At the moment, I am working part-time as a barmaid and living with my partner. It used to be near enough to full time, but it caused me many meltdowns and I have to be asked to come in and help out if needed AT LEAST two hours before, so I can psyche myself up for it. So I'm working, but it drains me, and I can't do full-time due to EXPERIENCE of full-time jobs if I want to keep healthy.
So, Ticker, sometimes you CAN'T just "get over it". I tried. I still have to depend on my partner to ring ppl up for me. I still have to depend on ppl to help me with shopping.
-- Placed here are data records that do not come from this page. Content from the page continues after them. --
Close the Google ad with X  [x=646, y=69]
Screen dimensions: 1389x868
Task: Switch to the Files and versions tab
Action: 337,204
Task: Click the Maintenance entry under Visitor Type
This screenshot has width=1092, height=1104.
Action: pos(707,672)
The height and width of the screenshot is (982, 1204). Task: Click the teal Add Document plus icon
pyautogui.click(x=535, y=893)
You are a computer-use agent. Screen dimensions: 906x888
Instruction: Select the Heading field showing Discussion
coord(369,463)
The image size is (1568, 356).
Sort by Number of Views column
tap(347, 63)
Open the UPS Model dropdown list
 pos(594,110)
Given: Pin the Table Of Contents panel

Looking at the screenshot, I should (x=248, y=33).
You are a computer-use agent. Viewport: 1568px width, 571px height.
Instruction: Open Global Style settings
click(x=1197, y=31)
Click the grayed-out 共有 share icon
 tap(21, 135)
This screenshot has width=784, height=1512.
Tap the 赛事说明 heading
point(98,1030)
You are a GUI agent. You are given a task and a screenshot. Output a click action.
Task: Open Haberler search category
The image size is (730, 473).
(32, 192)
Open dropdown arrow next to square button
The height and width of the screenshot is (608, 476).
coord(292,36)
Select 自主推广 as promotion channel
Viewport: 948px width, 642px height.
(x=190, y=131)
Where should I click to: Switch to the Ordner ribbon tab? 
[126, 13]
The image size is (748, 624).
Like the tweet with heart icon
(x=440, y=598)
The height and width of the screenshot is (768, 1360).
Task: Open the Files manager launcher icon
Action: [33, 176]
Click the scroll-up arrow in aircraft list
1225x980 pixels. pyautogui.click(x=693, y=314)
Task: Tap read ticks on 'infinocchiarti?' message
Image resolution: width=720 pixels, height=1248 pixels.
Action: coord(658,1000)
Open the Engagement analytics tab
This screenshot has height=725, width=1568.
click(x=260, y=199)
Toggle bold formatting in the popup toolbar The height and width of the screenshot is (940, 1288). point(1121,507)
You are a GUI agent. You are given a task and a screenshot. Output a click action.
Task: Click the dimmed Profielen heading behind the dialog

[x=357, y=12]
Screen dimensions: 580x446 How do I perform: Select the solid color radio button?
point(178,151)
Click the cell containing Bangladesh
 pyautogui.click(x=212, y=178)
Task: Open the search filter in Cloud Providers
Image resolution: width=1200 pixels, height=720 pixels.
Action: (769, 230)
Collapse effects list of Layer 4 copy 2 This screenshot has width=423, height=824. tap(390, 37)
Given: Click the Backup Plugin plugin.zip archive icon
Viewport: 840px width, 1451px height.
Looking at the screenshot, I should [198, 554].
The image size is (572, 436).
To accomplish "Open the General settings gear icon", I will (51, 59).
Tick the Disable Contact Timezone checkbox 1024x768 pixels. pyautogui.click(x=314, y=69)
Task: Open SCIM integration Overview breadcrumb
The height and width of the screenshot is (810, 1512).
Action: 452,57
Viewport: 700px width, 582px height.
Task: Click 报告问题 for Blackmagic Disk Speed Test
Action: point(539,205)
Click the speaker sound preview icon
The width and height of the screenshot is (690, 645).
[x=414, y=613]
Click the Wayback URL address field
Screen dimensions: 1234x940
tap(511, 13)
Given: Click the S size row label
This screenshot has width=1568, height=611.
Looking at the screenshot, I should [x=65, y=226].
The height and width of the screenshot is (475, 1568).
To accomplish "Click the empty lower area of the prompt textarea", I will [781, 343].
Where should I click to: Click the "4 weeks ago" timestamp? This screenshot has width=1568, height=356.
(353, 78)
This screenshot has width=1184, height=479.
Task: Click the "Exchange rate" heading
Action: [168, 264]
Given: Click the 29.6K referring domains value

I still have to depend on benifits to help my monthly income. I apologise if my need for sanity annoys you.
Hmm. Try for a job in a library or an archives. In my experience, just about everyone who works in a library or an archives is "strange" by popular standards. Unlike the corporate world, they're allowed to have an actual personality, and aren't looked at askance if "keeping up with the Joneses" is simply not a priority for them. Curiosity, needing private time, and liking quiet are considered normal traits, not dysfunctional or abberant ones. Those who have no class, or are loud, ignorant, deceitful, distrustful of intelligence -- for want of a better term, people with poor white trash personalities -- tend to not even make it through the interviewing stage, let alone get hired. Due to this selectivity, incidences of hypersociality, backstabbing, and stupidity are very low.
On top of that, if you show up regularly and put in an honest day's work, you'll practically have to be screaming obscenities at people or setting fire to things before they'd fire you. Hehe.
It's all about finding your niche.
The statistics aren't that "good".
Well, there is always the question of what independence means. But my regular definition, really, probably only about 40% of those that are NT achieve independence! Subsidies of various types only make it APPEAR to be higher.